EXERCISE DETAILS:
The answer must be an exact copy of the lines from the one containing "You are a GUI" through the end of the records, with the pictures left out.

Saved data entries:
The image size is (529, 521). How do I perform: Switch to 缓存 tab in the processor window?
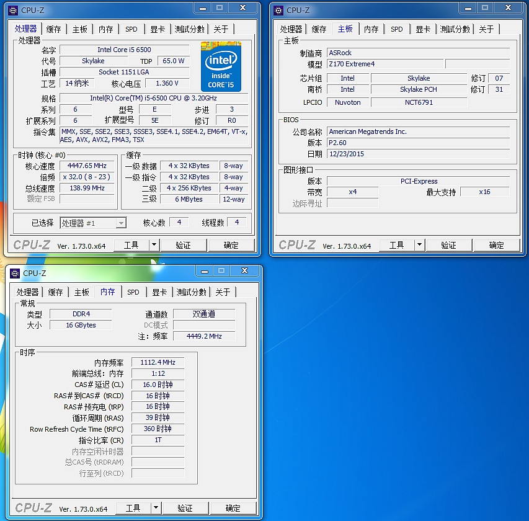(x=54, y=29)
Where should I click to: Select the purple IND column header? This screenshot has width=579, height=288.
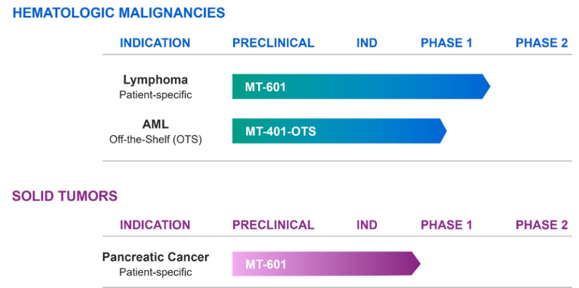coord(367,225)
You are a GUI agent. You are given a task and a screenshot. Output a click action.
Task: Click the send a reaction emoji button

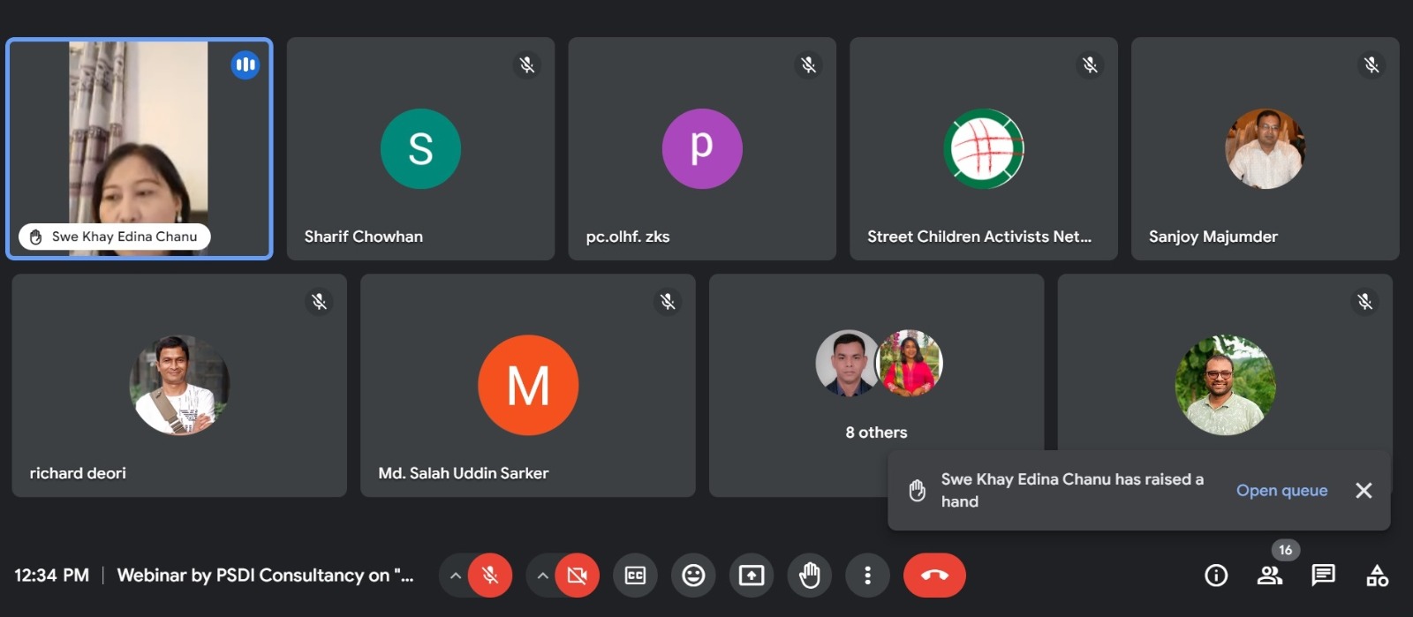pyautogui.click(x=693, y=576)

WRITTEN SOLUTION:
You are a GUI agent. You are given a task and a screenshot. Output a click action.
Task: Click the send a reaction emoji button

pyautogui.click(x=693, y=576)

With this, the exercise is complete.